En 1939, le quotidien parisien Ce Soir publiait en feuilleton le roman que consacra Suzanne Normand à l'impératrice Elisabeth d'Autriche sous le titre Une impératrice maudite. La vie errante d'Elisabeth d'Autriche. Le texte était illustré par Lalande. Il semble que le roman ne fut jamais publié en format livre.
Le roman commence par le voyage de la jeune fiancée sur le Danube. Voici cette entame :
Le beau Danube bleu
On était en 1854.
Le soir tombait, un soir précoce d'avril, lorsque le bateau aborda à Nussdorf, près de Vienne, sur le Danube.
C'était la dernière étape d'un voyage qui durait depuis deux jours. Depuis deux jours. Elisabeth de Wittelsbach, fille de Max-Joseph, duc en Bavière, avait abandonné sa maison natale de Possenhofen : elle venait, dans la plus brillante capitale d'Europe, épouser son cousin, François- Joseph, de Habsbourg, empereur d'Autriche-Hongrie.
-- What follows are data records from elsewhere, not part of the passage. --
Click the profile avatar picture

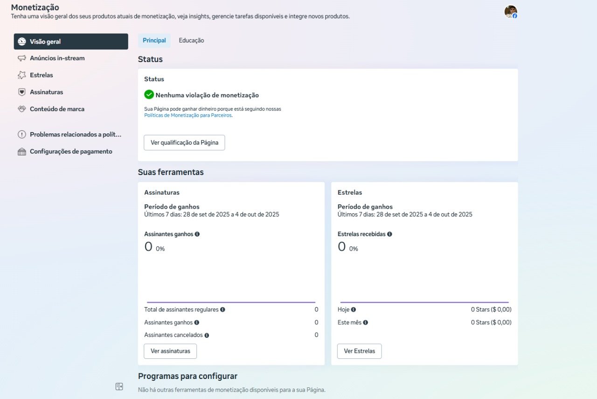[x=510, y=12]
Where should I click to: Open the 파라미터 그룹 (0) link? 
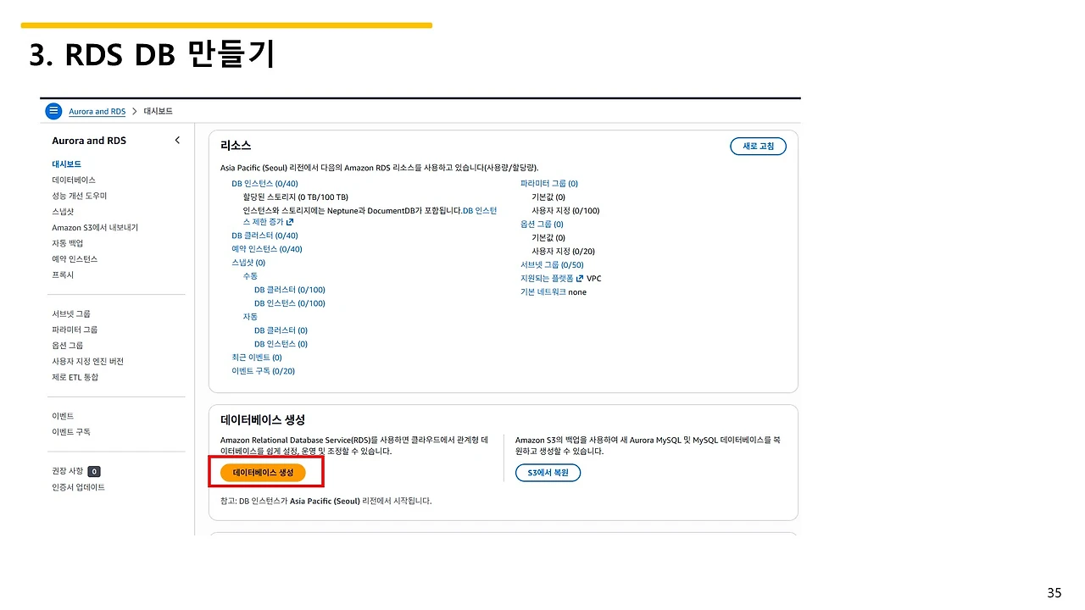tap(548, 183)
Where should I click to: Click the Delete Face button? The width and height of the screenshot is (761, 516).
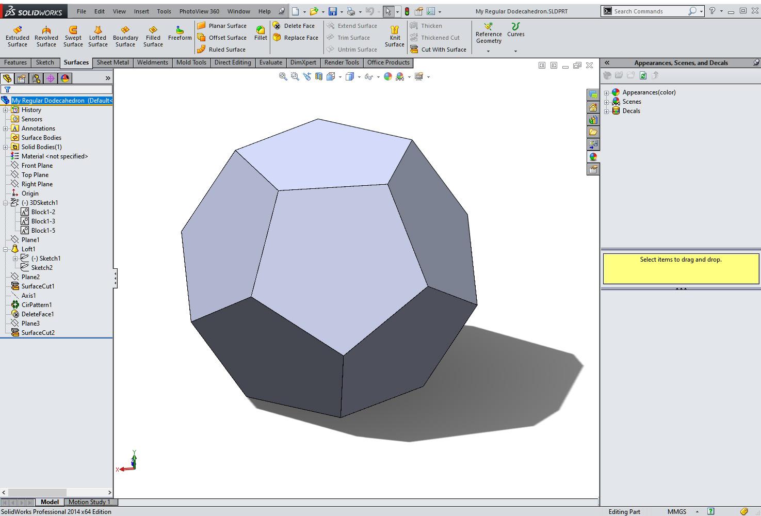[294, 26]
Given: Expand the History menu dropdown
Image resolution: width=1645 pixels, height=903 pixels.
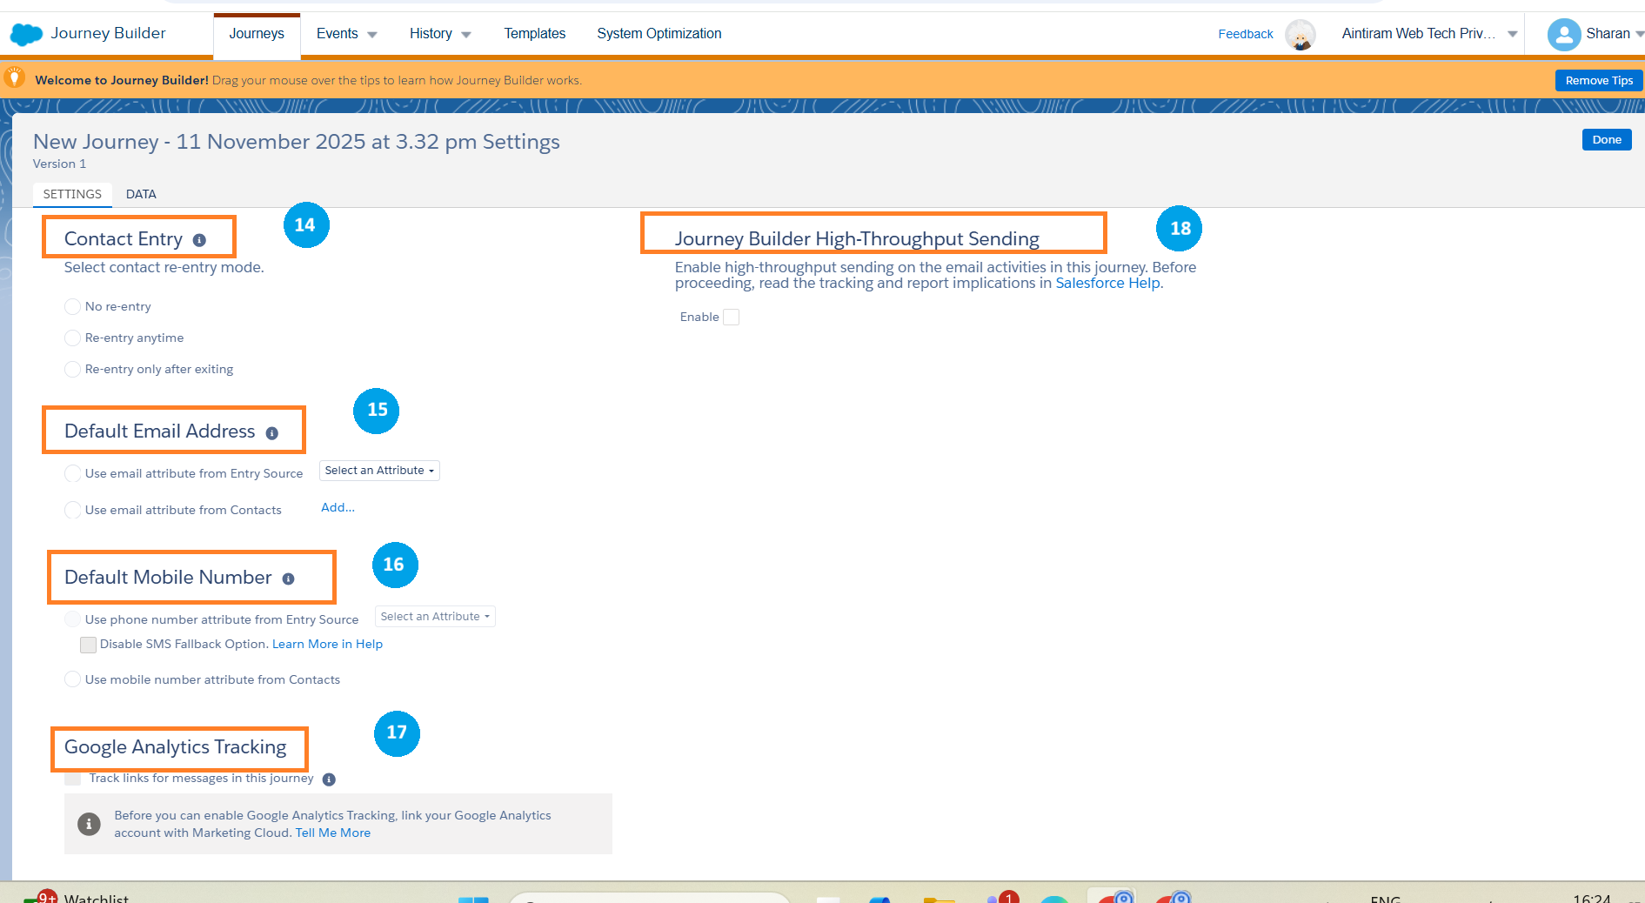Looking at the screenshot, I should [x=439, y=34].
L'aventure ressemblait à un conte, à un rêve, à tout ce que l'on voulait, sauf à la vie. Et, pour escorter cette petite fille inconnue qui quittait son pays, il n'y avait pas assez d'acclamations, pas assez d'amour.
Mais la petite fille se sentait le cœur déchiré.
Tout l'imprévu du voyage, tout son éclat, n'effaceraient pas de son souvenir les images familières : celle d'un jardin plein de roses, celle d'un lac aux eaux fraîches, brillant dans son dur anneau de montagnes.
Adieu, pièces silencieuses ! Adieu. vieux château,Et vous, premiers rêves d'amour.Reposez en paix au fond du lac.
Ainsi Elisabeth, hier, exprimait pour elle — pour elle seule —son chagrin.
Les gens se poussaient pour la voir, l'acclamaient. Ils criaient leur adieu à une duchesse enfant en costume de voyage, debout dans la berline à six chevaux, et dont ils voyaient couler les larmes, sous la petite capote de voyage.
Adieu, arbres chauves, Et vous, buissons et fourrés.
De Possenhofen à Straubing, à travers des campagnes pavoisées, les paysans en habits de fête ne cessaient d'arrêter les voitures jetant des fleurs, bénissant la princesse.
De Straubing à Linz, le vapeur glissa entre des rives sonores de vivats, claquantes d'étendards.
Tandis que, toujours meurtrie de son départ, de ses adieux a la maison, au lac. aux jeux de là-bas, l'enfant étonnée, gênée peut-être, écoutait monter autour d'elle cette joie intarissable.
A Linz, ce matin, ce fut le changement de bateau. Le conte de fées commençait : le yacht sur lequel Sisi embarque, sur lequel elle doit arriver aux portes de sa capitale, François-Joseph, avant de le lui envoyer, l'a accablé de tous les velours de Vienne, de toutes les roses de Schœnbrunn.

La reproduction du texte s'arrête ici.